(Passage to read):
Re: [PATCH v6 4/4] mm: hugetlb_vmemmap: add hugetlb_free_vmemmap sysctl

Muchun Song <songmuchun@xxxxxxxxxxxxx> · Thu, 31 Mar 2022 11:45:29 +0800

On Thu, Mar 31, 2022 at 10:37 AM Andrew Morton
<akpm@xxxxxxxxxxxxxxxxxxxx> wrote:
>
> On Wed, 30 Mar 2022 23:37:45 +0800 Muchun Song <songmuchun@xxxxxxxxxxxxx> wrote:
>
> > We must add "hugetlb_free_vmemmap=on" to boot cmdline and reboot the
> > server to enable the feature of freeing vmemmap pages of HugeTLB
> > pages.  Rebooting usually takes a long time.  Add a sysctl to enable
> > or disable the feature at runtime without rebooting.
>
> I forget, why did we add the hugetlb_free_vmemmap option in the first
> place? Why not just leave the feature enabled in all cases?

The 1st reason is because we disable PMD/huge page mapping
of vmemmap pages (in the original version) which increase page
table pages.  So if a user/sysadmin only  uses a small number of
HugeTLB pages (as a percentage of system memory), they could
end up using more memory with hugetlb_free_vmemmap on as
opposed to off.  Now this tradeoff is gone.

The 2nd reason is this feature adds more overhead in the path of
HugeTLB allocation/freeing from/to the buddy system.  As Mike said
in the link [1].
"
There are still some instances where huge pages
are allocated 'on the fly' instead of being pulled from the pool.  Michal
pointed out the case of page migration.  It is also possible for someone to
use hugetlbfs without pre-allocating huge pages to the pool.  I remember the
use case pointed out in commit 099730d67417.  It says, "I have a hugetlbfs
user which is never explicitly allocating huge pages with 'nr_hugepages'.
They only set 'nr_overcommit_hugepages' and then let the pages be allocated
from the buddy allocator at fault time."  In this case, I suspect they were
using 'page fault' allocation for initialization much like someone using
/proc/sys/vm/nr_hugepages.  So, the overhead may not be as noticeable.
"

For those different workloads, we introduce hugetlb_free_vmemmap and
expect users to make decisions based on their workloads.

[1] https://patchwork.kernel.org/comment/23752641/

>
> Furthermore, why would anyone want to tweak this at runtime?  What is
> the use case?  Where is the end-user value in all of this?

(Information provided):
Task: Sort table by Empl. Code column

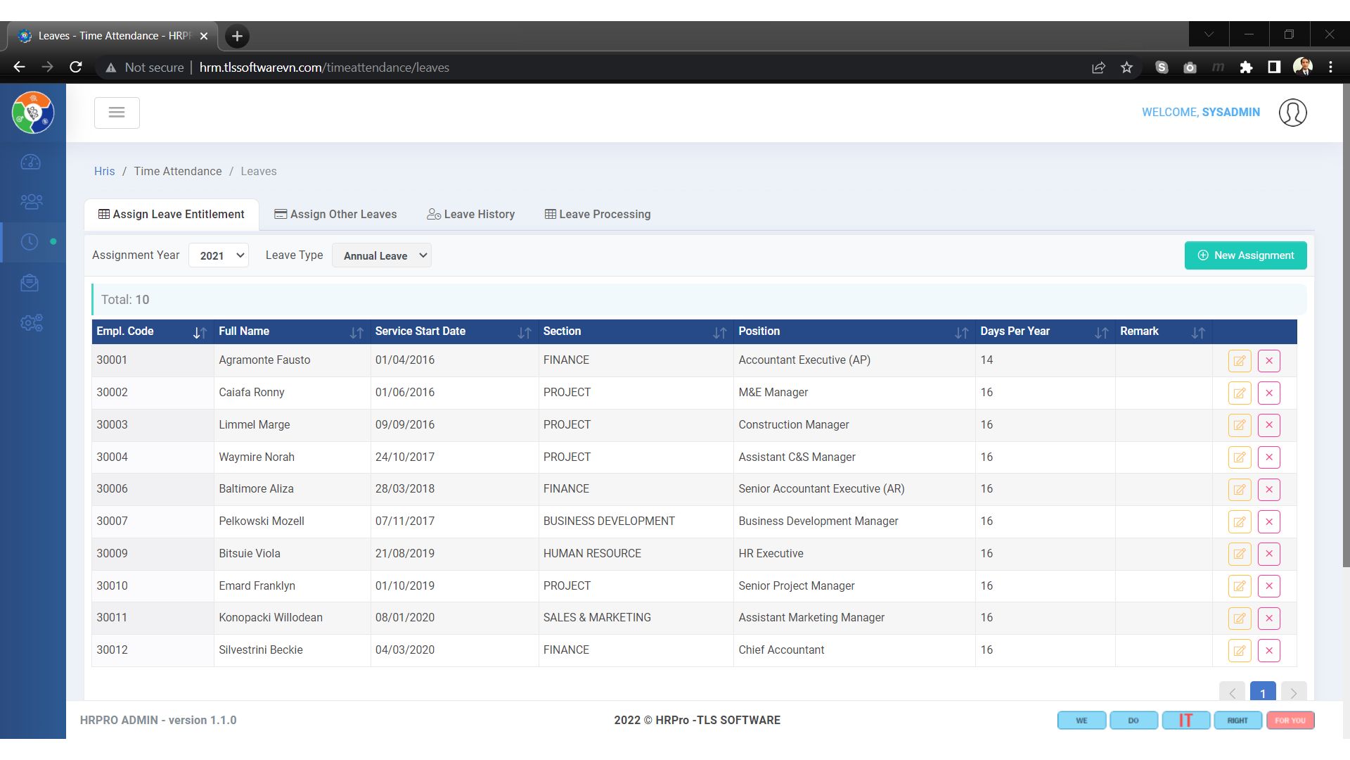Action: [x=200, y=332]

(Short exercise 1):
In the hugetlb_free_vmemmap thread, what must be added to the boot cmdline to enable freeing vmemmap pages of HugeTLB pages?
(Short exercise 2):
Write the next part of the hugetlb_free_vmemmap thread, starting after its last line.

(Final answer 1):
"hugetlb_free_vmemmap=on"

(Final answer 2):
If the workload is changed in the future on a server.  The users need to
adapt this at runtime without rebooting the server.

>
> > Disabling requires there is no any optimized HugeTLB page in the
> > system.  If you fail to disable it, you can set "nr_hugepages" to 0
> > and then retry.
> >
> > --- a/Documentation/admin-guide/sysctl/vm.rst
> > +++ b/Documentation/admin-guide/sysctl/vm.rst
> > @@ -561,6 +561,20 @@ Change the minimum size of the hugepage pool.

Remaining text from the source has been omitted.